The first impression I got about London was that the temperature was moderate and the streets were neat. There were people dressed in Burberry coats in summer evening. Buildings were standing along the road making sort of a harmony. I compared these phenomena to those in Japan, and couldn't help recognising the difference of culture between the two nations.
We stayed in London for 6 days, and walked about here and there around central London or made a short trip to Oxford. At everywhere we visited I was impressed by the architecture, the composition of the streets and the appearances of people walking there. I'd rather express them in a phrase "the atmosphere of the city".
The other impressions I got from London life were as following.
Firstly, it seemed to me that Londoners were indifferent to the meals they had every day.
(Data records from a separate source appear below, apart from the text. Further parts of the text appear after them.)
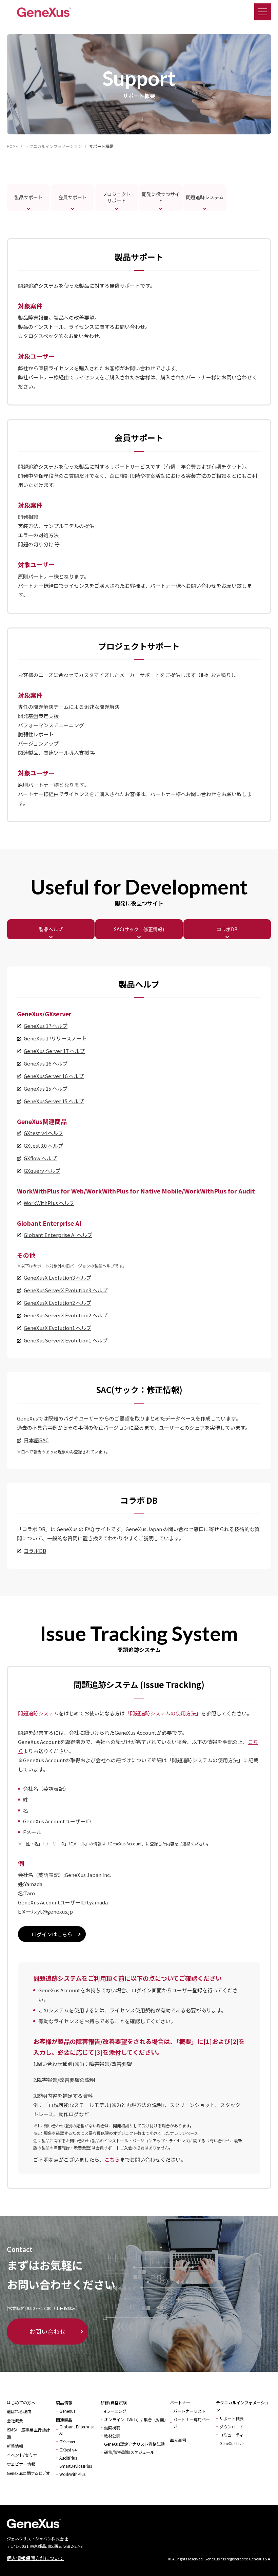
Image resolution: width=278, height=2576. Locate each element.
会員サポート (72, 197)
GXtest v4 (68, 2449)
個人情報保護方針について (35, 2558)
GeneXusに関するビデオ (28, 2473)
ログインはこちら (52, 1934)
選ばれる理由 (19, 2411)
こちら (112, 2159)
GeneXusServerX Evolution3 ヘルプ (65, 1290)
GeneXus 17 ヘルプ (45, 1025)
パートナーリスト (189, 2411)
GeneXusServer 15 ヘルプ (54, 1101)
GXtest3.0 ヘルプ (43, 1145)
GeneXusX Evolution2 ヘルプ (57, 1302)
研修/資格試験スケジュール (129, 2452)
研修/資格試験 (114, 2402)
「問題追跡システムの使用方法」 (163, 1713)
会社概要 (15, 2420)
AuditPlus (68, 2458)
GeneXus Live (231, 2443)
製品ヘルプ (51, 929)
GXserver (67, 2441)
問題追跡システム (205, 197)
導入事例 (178, 2440)
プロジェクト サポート (116, 197)
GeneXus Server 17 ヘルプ (54, 1050)
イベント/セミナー (24, 2455)
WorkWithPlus (72, 2474)
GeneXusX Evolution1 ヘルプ (57, 1327)
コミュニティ (231, 2435)
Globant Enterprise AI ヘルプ (58, 1234)
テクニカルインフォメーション (242, 2406)
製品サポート (28, 197)
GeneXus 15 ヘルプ (45, 1088)
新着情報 (15, 2446)
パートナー (180, 2402)
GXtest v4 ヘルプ (43, 1132)
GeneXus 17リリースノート (55, 1038)
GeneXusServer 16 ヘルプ (54, 1075)
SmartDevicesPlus (75, 2466)
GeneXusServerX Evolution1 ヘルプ (65, 1340)
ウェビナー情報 (21, 2464)
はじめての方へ (21, 2402)
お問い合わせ (47, 2331)
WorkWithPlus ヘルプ (49, 1202)
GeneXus (67, 2411)
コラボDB (227, 929)
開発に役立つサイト (161, 197)
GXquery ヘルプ (42, 1170)
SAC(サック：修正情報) (139, 929)
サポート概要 (231, 2418)
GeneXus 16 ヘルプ (45, 1063)
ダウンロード (231, 2426)
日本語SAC (36, 1440)
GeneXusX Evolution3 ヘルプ (57, 1277)
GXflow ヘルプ (40, 1158)
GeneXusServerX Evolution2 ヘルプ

They seemed to be satisfied with simply cooked meals, bread and butter with some drinks for breakfast, roast beef and boiled potatoes for supper. They ate these same foods almost every day. To a Japanese as I, it was never bearable
Secondly, the transportation system was very well made. The number of underground lines were much more than in Tokyo. The buses and taxis were uniquely designed and usuful.
Thirdly, the traffic rule were very humane. In Tokyo, the traffic signals were set mainly to make car traffic smoother, the benefit of passengers was set aside. In London, the benefit of passengers was given priority over the car traffic.
Fourthly, Londoners were deep lovers of musical plays. There were many theatres in central London, especially along Shaftsburry avenue and around West End area. All of them were full of spectaters every night. Actors and actresses not only played their roles but also made a great fuss altogether with spectators. That made me compare them to the fuss in the strip theatres in Japan.
There were many other impressions I got from the London life, but my readers will get enough with them.
Now, I have a friend much younger than me. Lately, he made a travel to London with his daughter, 11 years old. When we travelled to London, my son, Takaki, was 11 years old, too. I was interested in what way they enjoyed the travel.
He showed me the photos and drawings of London he himself had taken or drawn. The townscapes shown on them looked not so different from those we saw in our London travel. I said to him that London was a city which included in it the never changing part.